* **WHAT TO DO**
Which lines below fall between the one containing "Screen dimensions: 700x431" and the one containing "Open the Network"? Repeat them exactly, counting both of those lines, and add nothing else.

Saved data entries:

■ ■ ■ ■ ■

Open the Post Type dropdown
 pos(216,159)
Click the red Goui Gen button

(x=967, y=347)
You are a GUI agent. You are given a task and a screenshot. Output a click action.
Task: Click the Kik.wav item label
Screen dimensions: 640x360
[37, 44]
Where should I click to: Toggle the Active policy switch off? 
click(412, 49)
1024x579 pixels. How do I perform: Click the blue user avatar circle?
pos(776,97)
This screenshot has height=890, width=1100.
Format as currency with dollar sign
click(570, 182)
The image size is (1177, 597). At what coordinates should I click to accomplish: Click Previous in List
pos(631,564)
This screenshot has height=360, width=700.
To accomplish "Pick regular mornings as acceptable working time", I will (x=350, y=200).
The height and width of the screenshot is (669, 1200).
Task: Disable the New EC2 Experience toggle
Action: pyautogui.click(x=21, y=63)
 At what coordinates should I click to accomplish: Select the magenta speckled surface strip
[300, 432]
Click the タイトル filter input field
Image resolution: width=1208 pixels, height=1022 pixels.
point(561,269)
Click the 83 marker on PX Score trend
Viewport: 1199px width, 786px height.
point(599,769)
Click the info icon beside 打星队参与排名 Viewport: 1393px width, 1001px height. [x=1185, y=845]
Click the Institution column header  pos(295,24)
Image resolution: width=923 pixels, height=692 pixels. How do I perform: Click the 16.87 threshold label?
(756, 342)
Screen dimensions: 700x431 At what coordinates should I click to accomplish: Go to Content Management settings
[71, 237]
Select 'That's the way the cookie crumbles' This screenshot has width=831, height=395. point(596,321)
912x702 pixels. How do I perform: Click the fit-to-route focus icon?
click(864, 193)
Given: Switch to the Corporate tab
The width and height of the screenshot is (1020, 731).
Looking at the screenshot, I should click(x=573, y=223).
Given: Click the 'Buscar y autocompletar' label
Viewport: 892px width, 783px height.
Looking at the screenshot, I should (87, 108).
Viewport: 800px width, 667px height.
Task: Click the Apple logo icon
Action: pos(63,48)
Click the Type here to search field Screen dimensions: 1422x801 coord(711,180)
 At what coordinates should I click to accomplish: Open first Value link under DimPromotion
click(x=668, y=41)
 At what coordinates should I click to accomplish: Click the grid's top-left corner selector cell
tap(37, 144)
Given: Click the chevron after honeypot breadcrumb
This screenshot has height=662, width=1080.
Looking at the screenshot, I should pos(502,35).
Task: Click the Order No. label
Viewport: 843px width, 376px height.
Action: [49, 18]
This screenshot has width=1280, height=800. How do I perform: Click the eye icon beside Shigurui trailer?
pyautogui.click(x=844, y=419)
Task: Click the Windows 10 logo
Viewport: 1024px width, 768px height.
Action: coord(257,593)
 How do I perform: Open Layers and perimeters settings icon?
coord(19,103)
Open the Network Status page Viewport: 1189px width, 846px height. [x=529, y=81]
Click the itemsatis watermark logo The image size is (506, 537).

■ ■ ■ ■ ■

* **WRITTEN SOLUTION**
Screen dimensions: 700x431 At what coordinates should I click to accomplish: Go to Content Management settings
[71, 237]
Select 'That's the way the cookie crumbles' This screenshot has width=831, height=395. point(596,321)
912x702 pixels. How do I perform: Click the fit-to-route focus icon?
click(864, 193)
Given: Switch to the Corporate tab
The width and height of the screenshot is (1020, 731).
Looking at the screenshot, I should click(x=573, y=223).
Given: Click the 'Buscar y autocompletar' label
Viewport: 892px width, 783px height.
Looking at the screenshot, I should (87, 108).
Viewport: 800px width, 667px height.
Task: Click the Apple logo icon
Action: pos(63,48)
Click the Type here to search field Screen dimensions: 1422x801 coord(711,180)
 At what coordinates should I click to accomplish: Open first Value link under DimPromotion
click(x=668, y=41)
 At what coordinates should I click to accomplish: Click the grid's top-left corner selector cell
tap(37, 144)
Given: Click the chevron after honeypot breadcrumb
This screenshot has height=662, width=1080.
Looking at the screenshot, I should pos(502,35).
Task: Click the Order No. label
Viewport: 843px width, 376px height.
Action: [49, 18]
This screenshot has width=1280, height=800. How do I perform: Click the eye icon beside Shigurui trailer?
pyautogui.click(x=844, y=419)
Task: Click the Windows 10 logo
Viewport: 1024px width, 768px height.
Action: coord(257,593)
 How do I perform: Open Layers and perimeters settings icon?
coord(19,103)
Open the Network Status page Viewport: 1189px width, 846px height. [x=529, y=81]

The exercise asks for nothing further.